TROIS ANS DE GOUVERNANCE DU CAPITAINE IBRAHIM TRAORE: Bilan, défis et perspectives pour le Burkina Faso

Trois années se sont écoulées depuis l’arrivée du Capitaine Ibrahim Traoré à la tête de l’État burkinabè. Dans un contexte marqué par une crise sécuritaire persistante, des tensions politiques et un effritement économique, le jeune chef d’État s’est présenté comme l’homme de la rupture et de la souveraineté retrouvée. Mais après trente-six mois de pouvoir, où en est le pays ? Cet article propose une analyse approfondie des avancées, des limites et des perspectives qui se dessinent pour les mois à venir.

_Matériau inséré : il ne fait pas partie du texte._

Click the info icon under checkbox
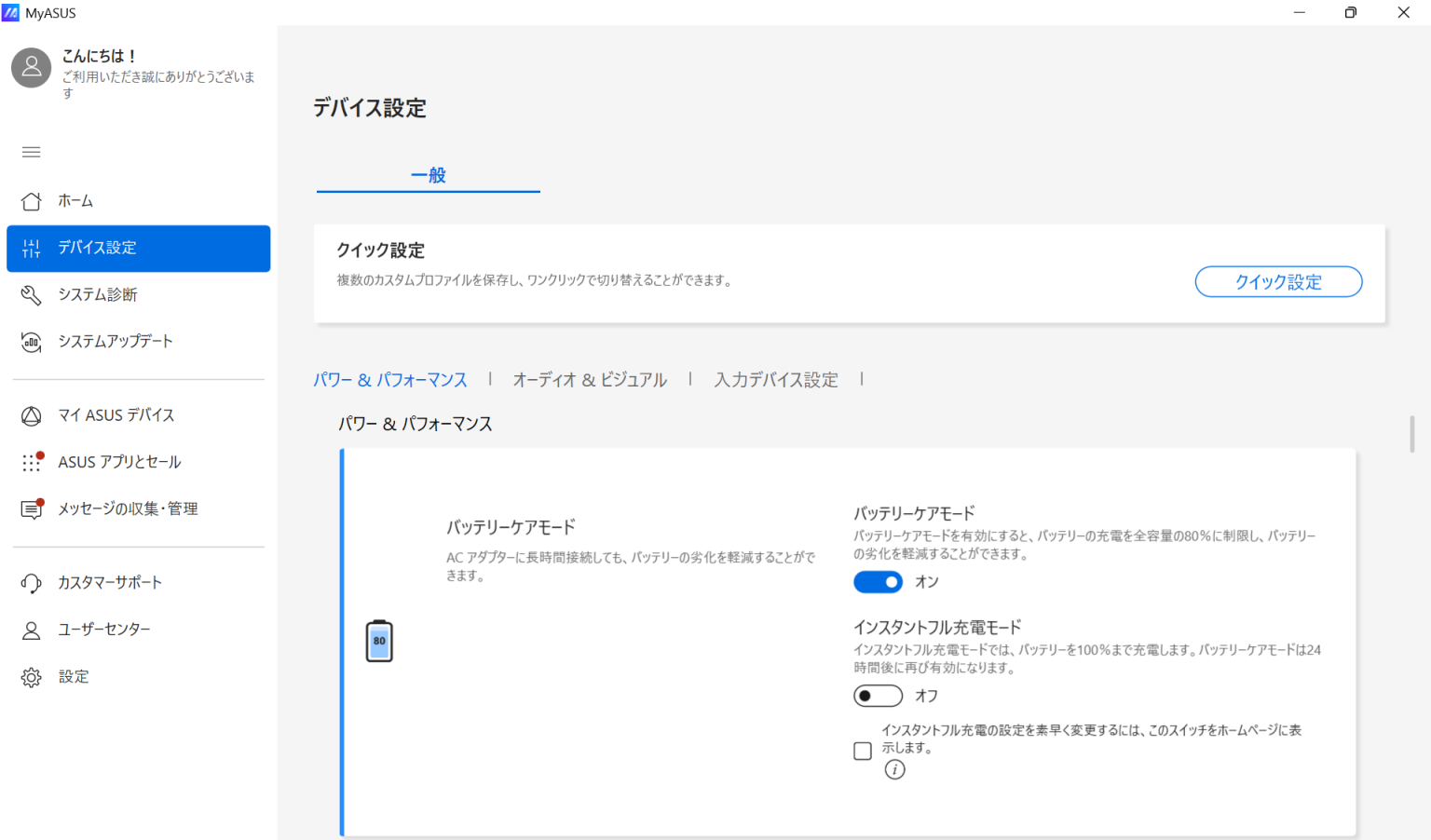Image resolution: width=1431 pixels, height=840 pixels. tap(894, 769)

L’accession au pouvoir du Capitaine Ibrahim Traoré, le 30 septembre 2022, n’est pas un évènement isolé. Elle s’inscrit dans une succession de crises ayant secoué le Burkina Faso depuis 2015 : effondrement sécuritaire, multiplication des attaques terroristes, désillusion populaire face à l’incapacité des régimes précédents à protéger les populations.
La prise du pouvoir par les militaires a été saluée par une frange importante de la population, qui y voyait un espoir de changement radical. Les attentes étaient immenses : reconquête du territoire, restauration de la sécurité, relance économique, réhabilitation des infrastructures détruites, réconciliation nationale.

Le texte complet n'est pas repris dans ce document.